June 26, 2008, 3:12 am
Filed under: Writing | Tags: , , ,

It happened before I knew it. One day, nothing. The next day, wasps, en masse, are bleeding from the dark of the shed and into the bright of day. I’m taking care of some yard work and sweating a little bit when I first see them, carving nonsensical flight patterns into the afternoon’s humidity. I hate, despise, loathe wasps. My childhood is punctuated by painful memories of painful stings – riveting moments of pin-pricked melodrama that haunt me into adulthood. Wasps are sonsofsbitches, I really believe that.

I’m angry, suddenly. I don’t need immediate access to the shed but I decide to take immediate action. I’m roused into a frenetic and singular inferno of resolution: these motherfuckers are going down.

I’m a strange man when it comes to action. Inspiration strikes me quickly and pointedly. That’s just how I’ve always been. I can’t see point of patience. I get antsy, you know? I don’t always take the time to think things through. Some people say I’m a hot head. Fuck those guys, though.

Anyway, here’s my problem: my can of Raid is in the very shed that the offending wasps have taken over. It’s a cruel, but simple irony. Definitive killing requires forethought. Efficiency is mistress that undresses only for those anticipatory, calculating minds. Messy, slow burning debacles, however, are the children of men like me, whimsical beings with limited foresight and above average hand-eye coordination.

Quickly, and with razor sharp efficacy, the answer to the problem at hand materializes, literally rising from the earth into my admittedly limited cognizance: gasoline, the majestic giver and taker of life. These wasps will feel a petroleum rain and then, nothing. My mind is racing and I’ve got a taste for slaughter, the wholesale extermination of an entire colony, an entire way of life. I ponder things and feel, fleetingly, tyrannical: is this what power, true power, feels like?

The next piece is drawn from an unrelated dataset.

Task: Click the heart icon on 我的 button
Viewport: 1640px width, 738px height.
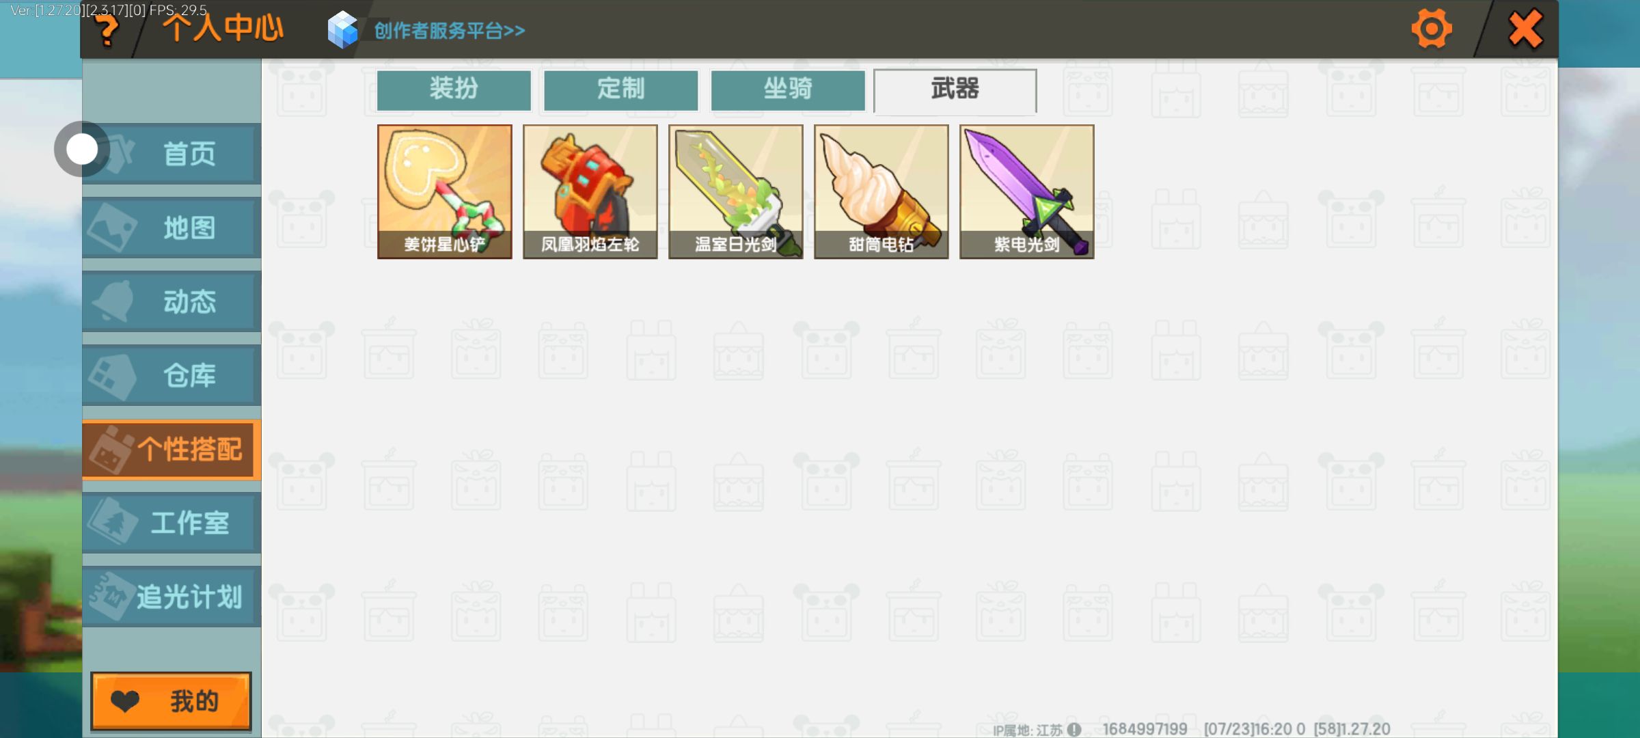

I move towards the garage where I keep a gallon of gasoline for the lawn mower. I unscrew the top and emerge, like my enemy, from the shade of the garage into the sunny afternoon. My pace is so quick, so undeniably determined that I’m splashing gas all over my forearms. But I don’t care. I’m floating on testosterone, flying high. I’m the king, baby. I’m in it to win it and I don’t plan on losing. I lust for the taste of victory and for the raw freedom of annihilation. I fall into it.

When I’m about a foot away from the shed’s entrance, my breath quickens with anticipation. I flick the metal door latch upwards and use my shoulder to burst into the shed. Glancing quickly around the small structure, I see the large hive, in all its looming iniquity, nestled between the bottom of the wall and the four-by-four which frames the corner. The hive is a massive structure of wood fibers bonded by insect saliva. Throughout the shed, wasps swirl, dancing with each other in protracted, nonsensical rhythm. The atmosphere is intense.

Unprepared for such discovery, I make a calculated and strategic retreat. How did a hive of such magnitude develop under my watchful eyes? How did it become so complex, so developed? I feel foolish and out of touch with the simplest of realities, the fact that my backyard, my small, sad claim to sovereignty, has been tarnished in the slightest of ways. I allowed it, I am to blame.

These thoughts spurn me into a humming force of spite and anger. I will salt their reality, these wasps, I will take their lives. I collect my thoughts and fashion my strategy. What it lacks in framework it compensates for with emotion. I ache for victory. I shift the gas can into my left hand and charge back into the shed. I strike with immediacy and drown the hive with upwards of a gallon of gasoline.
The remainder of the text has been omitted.